> _EXERCISE DIRECTIONS_: Render the part that opens with the line containing "Given: Open Device" and closes with the line containing "pyautogui.click(x=173, y=33)" as a Markdown table with the columns Index and Line, numbering each line and leaving out blank ones.

Begin

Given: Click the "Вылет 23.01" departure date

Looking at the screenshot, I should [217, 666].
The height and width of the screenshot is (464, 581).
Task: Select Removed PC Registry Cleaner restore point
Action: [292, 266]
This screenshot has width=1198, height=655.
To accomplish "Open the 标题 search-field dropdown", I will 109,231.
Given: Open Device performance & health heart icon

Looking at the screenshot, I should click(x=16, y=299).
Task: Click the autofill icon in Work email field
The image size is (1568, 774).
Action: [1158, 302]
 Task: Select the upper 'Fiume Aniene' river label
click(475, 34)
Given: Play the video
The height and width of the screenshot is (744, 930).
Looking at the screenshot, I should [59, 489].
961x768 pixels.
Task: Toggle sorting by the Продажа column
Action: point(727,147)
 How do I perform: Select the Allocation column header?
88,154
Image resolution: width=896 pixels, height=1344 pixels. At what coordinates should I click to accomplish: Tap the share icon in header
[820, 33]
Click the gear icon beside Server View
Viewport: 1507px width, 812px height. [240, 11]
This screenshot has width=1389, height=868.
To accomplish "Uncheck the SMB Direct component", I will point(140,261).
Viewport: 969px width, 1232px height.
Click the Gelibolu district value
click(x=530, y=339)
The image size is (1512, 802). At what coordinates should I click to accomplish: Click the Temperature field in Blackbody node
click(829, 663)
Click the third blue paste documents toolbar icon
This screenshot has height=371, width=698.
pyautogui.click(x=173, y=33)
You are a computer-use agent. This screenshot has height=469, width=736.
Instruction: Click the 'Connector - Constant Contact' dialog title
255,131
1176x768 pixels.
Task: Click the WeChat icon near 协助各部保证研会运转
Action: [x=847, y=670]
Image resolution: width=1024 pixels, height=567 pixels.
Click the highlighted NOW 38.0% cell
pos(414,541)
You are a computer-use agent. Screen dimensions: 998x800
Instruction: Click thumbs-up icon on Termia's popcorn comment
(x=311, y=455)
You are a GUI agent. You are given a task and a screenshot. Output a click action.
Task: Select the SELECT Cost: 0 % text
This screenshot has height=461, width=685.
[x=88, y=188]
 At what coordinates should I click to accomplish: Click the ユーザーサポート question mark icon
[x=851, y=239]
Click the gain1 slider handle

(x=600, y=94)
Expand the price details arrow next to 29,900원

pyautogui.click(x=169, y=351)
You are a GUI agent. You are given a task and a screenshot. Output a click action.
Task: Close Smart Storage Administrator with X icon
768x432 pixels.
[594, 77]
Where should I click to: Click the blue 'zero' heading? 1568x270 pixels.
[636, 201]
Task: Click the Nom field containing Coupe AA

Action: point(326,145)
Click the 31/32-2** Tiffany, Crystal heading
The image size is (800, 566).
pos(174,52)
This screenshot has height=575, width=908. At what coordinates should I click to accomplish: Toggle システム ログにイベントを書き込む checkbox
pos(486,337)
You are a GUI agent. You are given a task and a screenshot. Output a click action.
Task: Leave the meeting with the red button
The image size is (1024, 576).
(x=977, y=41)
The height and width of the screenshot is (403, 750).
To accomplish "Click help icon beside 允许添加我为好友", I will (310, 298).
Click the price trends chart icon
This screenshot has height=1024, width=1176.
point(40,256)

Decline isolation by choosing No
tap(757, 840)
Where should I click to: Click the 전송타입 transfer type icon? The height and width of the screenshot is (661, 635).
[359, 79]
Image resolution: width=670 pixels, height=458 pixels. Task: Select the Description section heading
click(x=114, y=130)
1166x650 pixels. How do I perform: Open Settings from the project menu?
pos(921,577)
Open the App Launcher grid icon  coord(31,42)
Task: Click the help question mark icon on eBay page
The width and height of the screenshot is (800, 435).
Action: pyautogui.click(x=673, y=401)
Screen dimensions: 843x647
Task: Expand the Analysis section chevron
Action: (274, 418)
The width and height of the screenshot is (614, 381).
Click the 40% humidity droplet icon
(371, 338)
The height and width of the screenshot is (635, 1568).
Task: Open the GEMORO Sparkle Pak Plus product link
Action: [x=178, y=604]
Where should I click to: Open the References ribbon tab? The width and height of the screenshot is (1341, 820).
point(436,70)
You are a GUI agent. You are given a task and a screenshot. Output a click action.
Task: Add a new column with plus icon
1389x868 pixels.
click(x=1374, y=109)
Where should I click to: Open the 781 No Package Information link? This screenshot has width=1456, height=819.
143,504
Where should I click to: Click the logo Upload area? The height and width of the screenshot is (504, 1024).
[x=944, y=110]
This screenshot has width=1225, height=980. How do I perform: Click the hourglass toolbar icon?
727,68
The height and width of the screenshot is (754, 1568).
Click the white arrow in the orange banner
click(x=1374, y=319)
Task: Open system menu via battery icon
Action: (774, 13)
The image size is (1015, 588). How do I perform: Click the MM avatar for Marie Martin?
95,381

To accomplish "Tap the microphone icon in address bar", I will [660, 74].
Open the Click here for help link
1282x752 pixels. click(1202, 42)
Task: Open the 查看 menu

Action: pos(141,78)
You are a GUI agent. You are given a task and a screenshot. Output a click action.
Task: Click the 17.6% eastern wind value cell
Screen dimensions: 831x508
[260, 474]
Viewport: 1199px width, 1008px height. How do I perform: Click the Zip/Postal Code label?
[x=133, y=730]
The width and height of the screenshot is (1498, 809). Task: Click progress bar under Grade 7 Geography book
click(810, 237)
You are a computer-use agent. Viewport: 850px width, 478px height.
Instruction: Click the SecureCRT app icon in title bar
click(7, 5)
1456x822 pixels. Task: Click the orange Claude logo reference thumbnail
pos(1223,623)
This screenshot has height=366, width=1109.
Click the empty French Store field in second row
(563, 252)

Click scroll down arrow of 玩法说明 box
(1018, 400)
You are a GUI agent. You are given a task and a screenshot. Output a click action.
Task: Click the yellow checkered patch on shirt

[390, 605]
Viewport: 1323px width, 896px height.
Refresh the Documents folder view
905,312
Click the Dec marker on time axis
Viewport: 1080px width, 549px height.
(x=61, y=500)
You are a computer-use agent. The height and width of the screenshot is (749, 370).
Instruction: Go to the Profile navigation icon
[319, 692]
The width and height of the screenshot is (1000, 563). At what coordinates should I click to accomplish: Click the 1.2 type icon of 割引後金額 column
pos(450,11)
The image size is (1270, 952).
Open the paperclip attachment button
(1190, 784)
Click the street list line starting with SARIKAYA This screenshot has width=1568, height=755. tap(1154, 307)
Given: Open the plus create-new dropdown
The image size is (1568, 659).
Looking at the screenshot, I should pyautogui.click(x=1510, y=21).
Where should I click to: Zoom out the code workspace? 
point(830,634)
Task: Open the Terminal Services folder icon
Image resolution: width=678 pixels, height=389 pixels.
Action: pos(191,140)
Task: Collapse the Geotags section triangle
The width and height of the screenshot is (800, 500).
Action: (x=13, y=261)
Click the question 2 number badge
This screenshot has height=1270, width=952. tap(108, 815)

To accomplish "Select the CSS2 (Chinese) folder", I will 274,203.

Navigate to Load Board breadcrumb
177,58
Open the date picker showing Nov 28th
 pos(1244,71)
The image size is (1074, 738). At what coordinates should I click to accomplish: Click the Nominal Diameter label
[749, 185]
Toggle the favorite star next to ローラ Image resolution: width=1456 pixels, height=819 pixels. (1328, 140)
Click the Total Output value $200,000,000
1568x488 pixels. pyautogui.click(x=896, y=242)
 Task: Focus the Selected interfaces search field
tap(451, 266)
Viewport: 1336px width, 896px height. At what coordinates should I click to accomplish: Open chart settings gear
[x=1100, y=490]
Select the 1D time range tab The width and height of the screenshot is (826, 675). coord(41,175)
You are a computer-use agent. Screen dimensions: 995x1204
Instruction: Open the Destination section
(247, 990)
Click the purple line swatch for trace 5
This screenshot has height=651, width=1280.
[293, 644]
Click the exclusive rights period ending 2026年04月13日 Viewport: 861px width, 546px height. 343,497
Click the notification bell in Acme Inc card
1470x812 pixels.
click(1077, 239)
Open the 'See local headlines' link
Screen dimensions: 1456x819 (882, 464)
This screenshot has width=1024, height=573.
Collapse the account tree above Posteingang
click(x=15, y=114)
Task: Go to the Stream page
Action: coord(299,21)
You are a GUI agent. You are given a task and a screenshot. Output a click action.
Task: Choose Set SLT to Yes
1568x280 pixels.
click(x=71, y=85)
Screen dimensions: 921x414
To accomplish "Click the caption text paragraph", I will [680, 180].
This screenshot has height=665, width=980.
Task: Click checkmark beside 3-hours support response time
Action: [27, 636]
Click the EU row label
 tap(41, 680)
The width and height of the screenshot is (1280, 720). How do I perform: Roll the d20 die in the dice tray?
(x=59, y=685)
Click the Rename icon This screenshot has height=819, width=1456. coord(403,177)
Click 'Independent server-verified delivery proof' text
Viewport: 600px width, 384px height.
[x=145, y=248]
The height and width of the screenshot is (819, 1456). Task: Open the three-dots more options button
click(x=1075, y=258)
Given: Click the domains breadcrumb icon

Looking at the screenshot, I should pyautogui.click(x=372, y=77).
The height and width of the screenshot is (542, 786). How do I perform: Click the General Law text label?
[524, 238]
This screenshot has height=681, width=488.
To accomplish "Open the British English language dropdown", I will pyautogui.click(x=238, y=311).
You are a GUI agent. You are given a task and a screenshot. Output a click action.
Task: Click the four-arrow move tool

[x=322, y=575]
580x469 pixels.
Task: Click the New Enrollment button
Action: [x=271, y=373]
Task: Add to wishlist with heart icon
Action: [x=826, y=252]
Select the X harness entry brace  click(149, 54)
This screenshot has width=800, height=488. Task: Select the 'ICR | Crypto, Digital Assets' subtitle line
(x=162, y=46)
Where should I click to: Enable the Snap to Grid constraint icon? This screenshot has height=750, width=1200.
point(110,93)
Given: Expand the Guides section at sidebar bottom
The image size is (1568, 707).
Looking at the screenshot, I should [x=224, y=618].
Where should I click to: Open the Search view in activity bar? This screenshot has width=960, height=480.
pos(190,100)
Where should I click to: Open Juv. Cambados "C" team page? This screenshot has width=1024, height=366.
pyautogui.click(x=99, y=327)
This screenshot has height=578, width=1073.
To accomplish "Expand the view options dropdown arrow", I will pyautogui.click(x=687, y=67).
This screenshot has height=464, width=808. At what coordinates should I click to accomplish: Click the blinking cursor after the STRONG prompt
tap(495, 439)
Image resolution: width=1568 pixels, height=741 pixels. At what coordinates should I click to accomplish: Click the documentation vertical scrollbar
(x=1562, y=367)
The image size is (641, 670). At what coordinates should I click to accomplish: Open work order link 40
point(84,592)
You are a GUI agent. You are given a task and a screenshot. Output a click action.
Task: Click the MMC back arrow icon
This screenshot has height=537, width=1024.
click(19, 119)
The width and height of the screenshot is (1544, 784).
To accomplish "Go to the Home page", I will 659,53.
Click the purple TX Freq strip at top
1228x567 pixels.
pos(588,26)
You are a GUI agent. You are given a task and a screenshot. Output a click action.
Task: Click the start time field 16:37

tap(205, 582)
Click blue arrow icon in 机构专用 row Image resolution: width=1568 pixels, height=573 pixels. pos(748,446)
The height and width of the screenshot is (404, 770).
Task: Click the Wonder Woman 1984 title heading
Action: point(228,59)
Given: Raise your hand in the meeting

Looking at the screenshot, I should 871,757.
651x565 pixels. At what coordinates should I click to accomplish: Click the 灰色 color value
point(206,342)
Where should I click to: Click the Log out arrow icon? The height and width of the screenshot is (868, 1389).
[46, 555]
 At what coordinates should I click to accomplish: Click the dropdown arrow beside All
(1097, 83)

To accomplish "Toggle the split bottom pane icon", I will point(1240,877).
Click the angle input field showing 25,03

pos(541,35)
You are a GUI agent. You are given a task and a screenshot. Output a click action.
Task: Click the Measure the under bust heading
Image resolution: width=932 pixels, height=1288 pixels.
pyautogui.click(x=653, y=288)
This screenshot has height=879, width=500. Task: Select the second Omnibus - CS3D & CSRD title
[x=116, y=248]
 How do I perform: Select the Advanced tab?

End

> _ANSWER TO THE TASK_:
| Index | Line |
|---|---|
| 1 | Given: Open Device performance & health heart icon |
| 2 | Looking at the screenshot, I should click(x=16, y=299). |
| 3 | Task: Click the autofill icon in Work email field |
| 4 | The image size is (1568, 774). |
| 5 | Action: [1158, 302] |
| 6 |  Task: Select the upper 'Fiume Aniene' river label |
| 7 | click(475, 34) |
| 8 | Given: Play the video |
| 9 | The height and width of the screenshot is (744, 930). |
| 10 | Looking at the screenshot, I should [59, 489]. |
| 11 | 961x768 pixels. |
| 12 | Task: Toggle sorting by the Продажа column |
| 13 | Action: point(727,147) |
| 14 |  How do I perform: Select the Allocation column header? |
| 15 | 88,154 |
| 16 | Image resolution: width=896 pixels, height=1344 pixels. At what coordinates should I click to accomplish: Tap the share icon in header |
| 17 | [820, 33] |
| 18 | Click the gear icon beside Server View |
| 19 | Viewport: 1507px width, 812px height. [240, 11] |
| 20 | This screenshot has width=1389, height=868. |
| 21 | To accomplish "Uncheck the SMB Direct component", I will point(140,261). |
| 22 | Viewport: 969px width, 1232px height. |
| 23 | Click the Gelibolu district value |
| 24 | click(x=530, y=339) |
| 25 | The image size is (1512, 802). At what coordinates should I click to accomplish: Click the Temperature field in Blackbody node |
| 26 | click(829, 663) |
| 27 | Click the third blue paste documents toolbar icon |
| 28 | This screenshot has height=371, width=698. |
| 29 | pyautogui.click(x=173, y=33) |